#### Task item:
The line containing "Task: Click the '线上报名' promotion text box" and every line after it, through the end of the material: copy these exactly and nothing else, leaving pictures out.

#### Available data:

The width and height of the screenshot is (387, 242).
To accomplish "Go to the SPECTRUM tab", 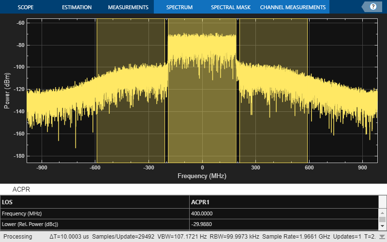I will 179,7.
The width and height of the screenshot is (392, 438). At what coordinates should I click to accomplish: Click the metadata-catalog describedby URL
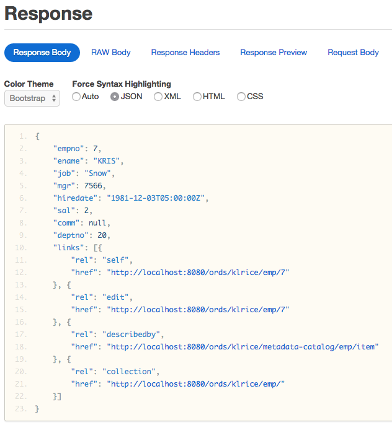(243, 346)

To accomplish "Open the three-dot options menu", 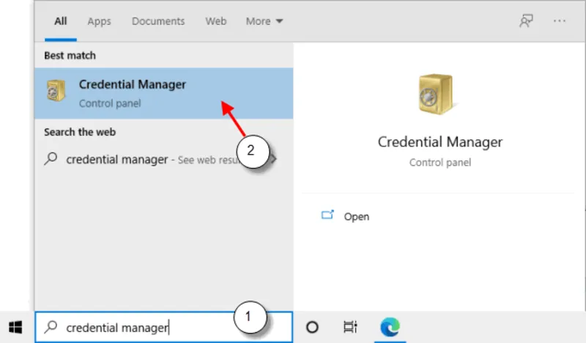I will coord(560,21).
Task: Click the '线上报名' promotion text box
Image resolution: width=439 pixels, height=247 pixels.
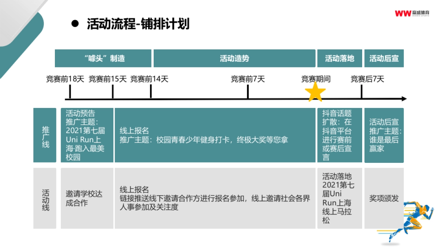Action: [x=216, y=135]
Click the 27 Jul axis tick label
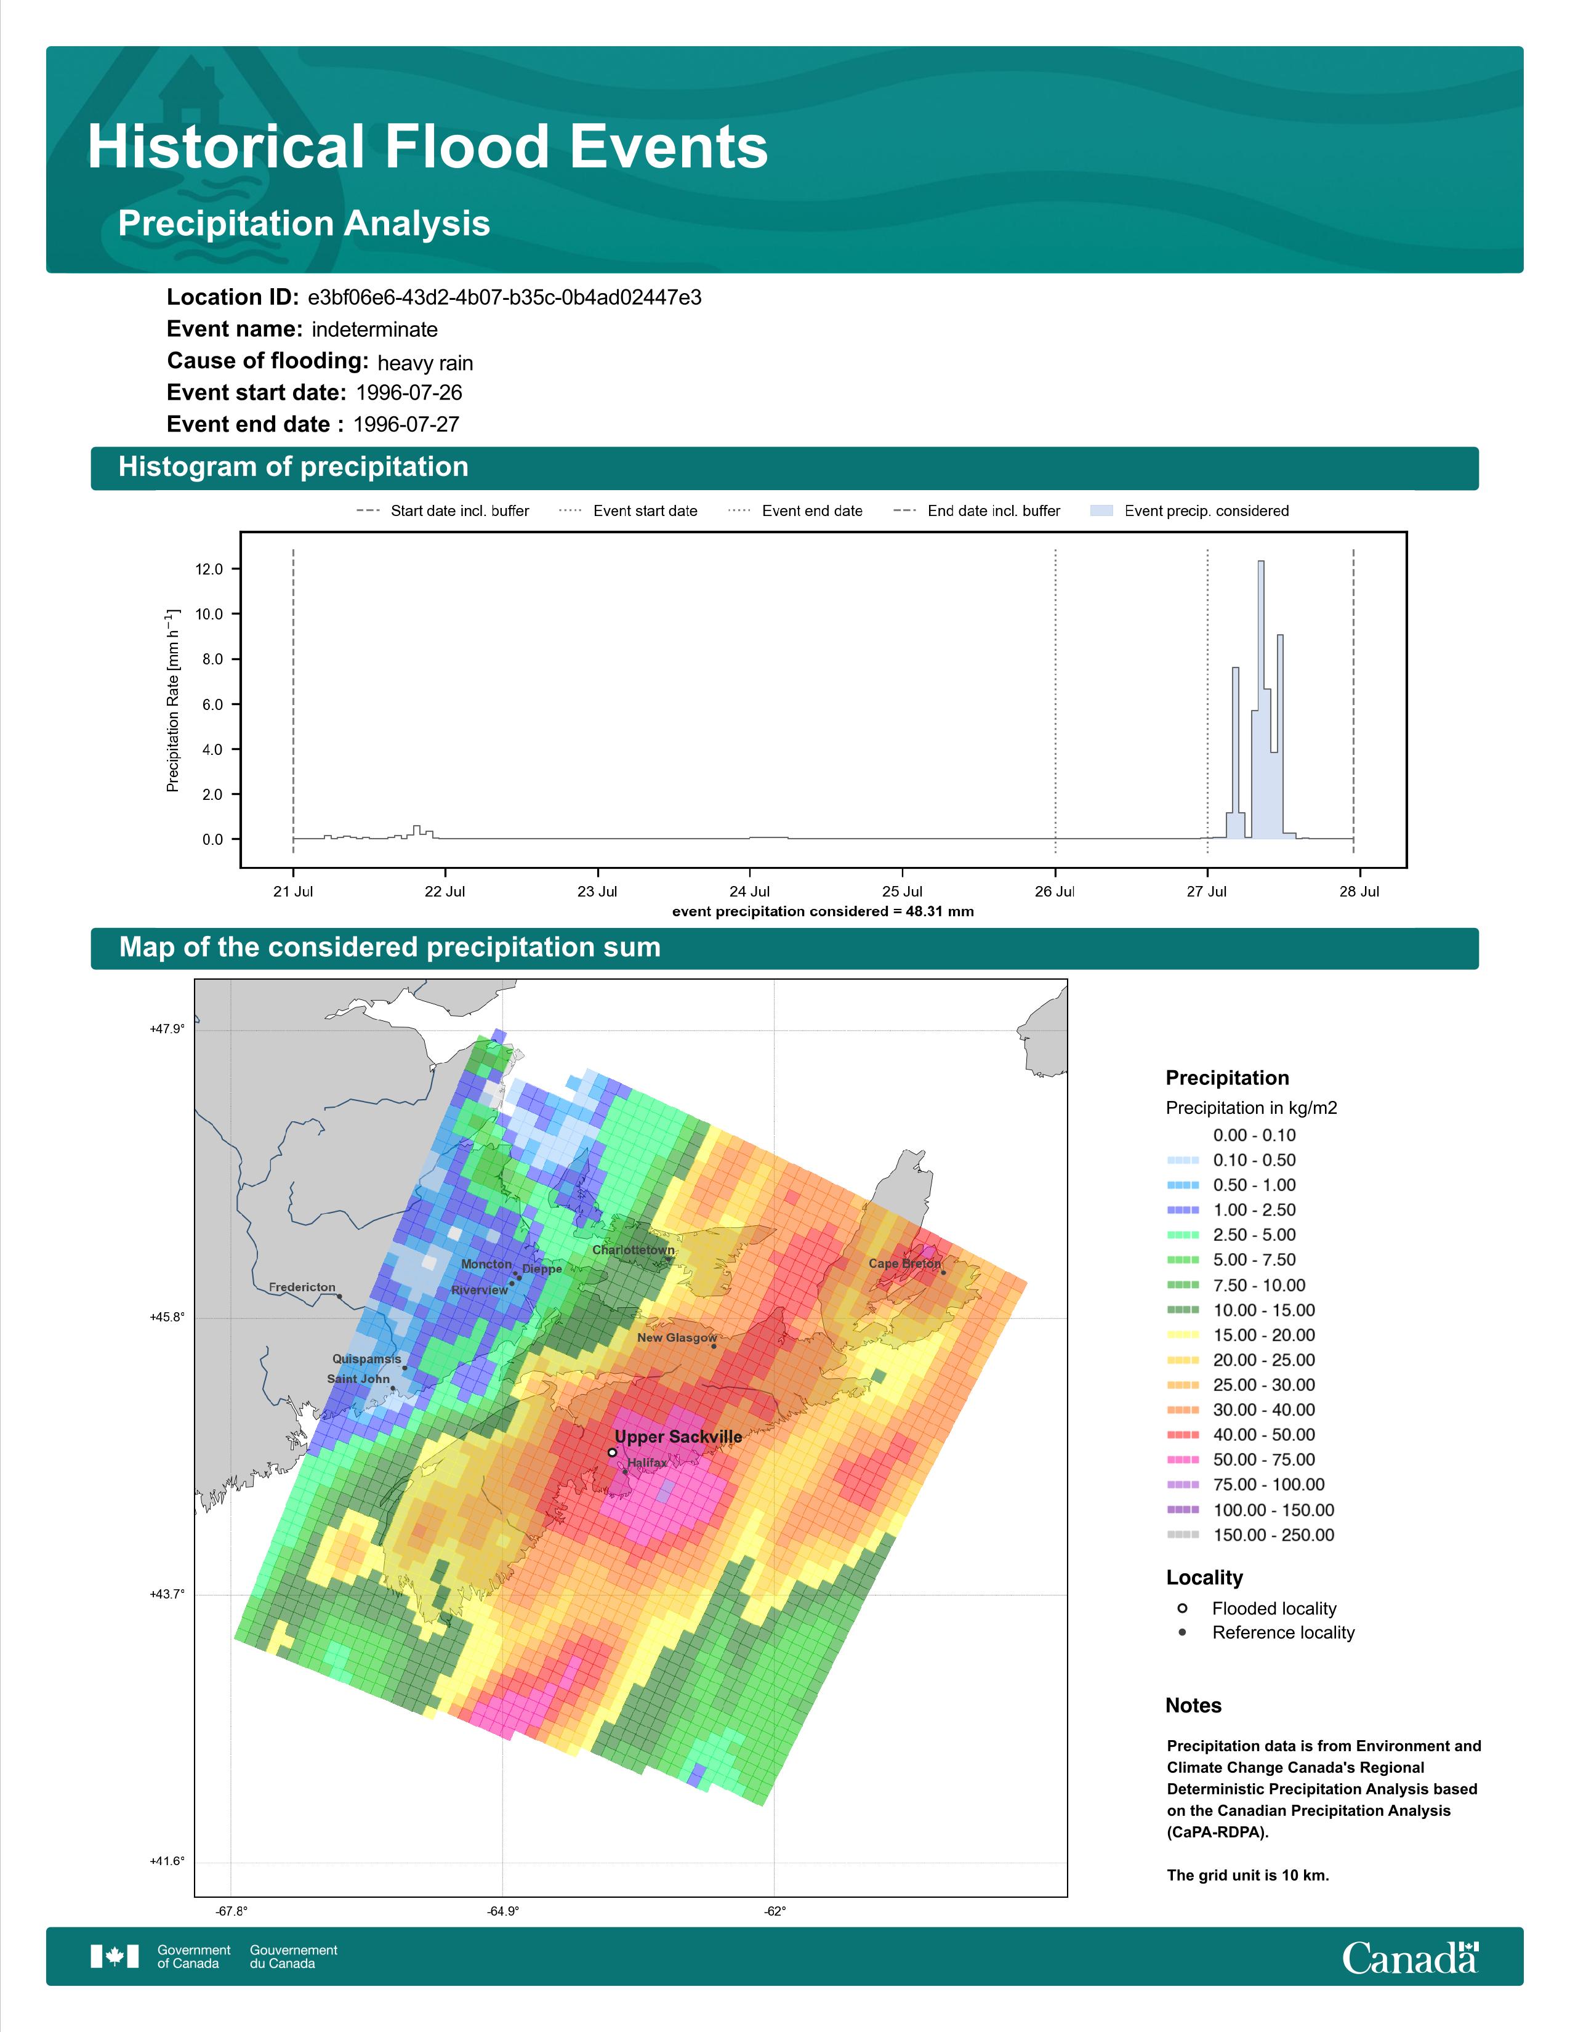The width and height of the screenshot is (1570, 2032). tap(1206, 891)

#### Result for this task:
Task: Click the '线上报名' promotion text box
Image resolution: width=439 pixels, height=247 pixels.
Action: [x=216, y=135]
Click the 27 Jul axis tick label
The width and height of the screenshot is (1570, 2032). tap(1206, 891)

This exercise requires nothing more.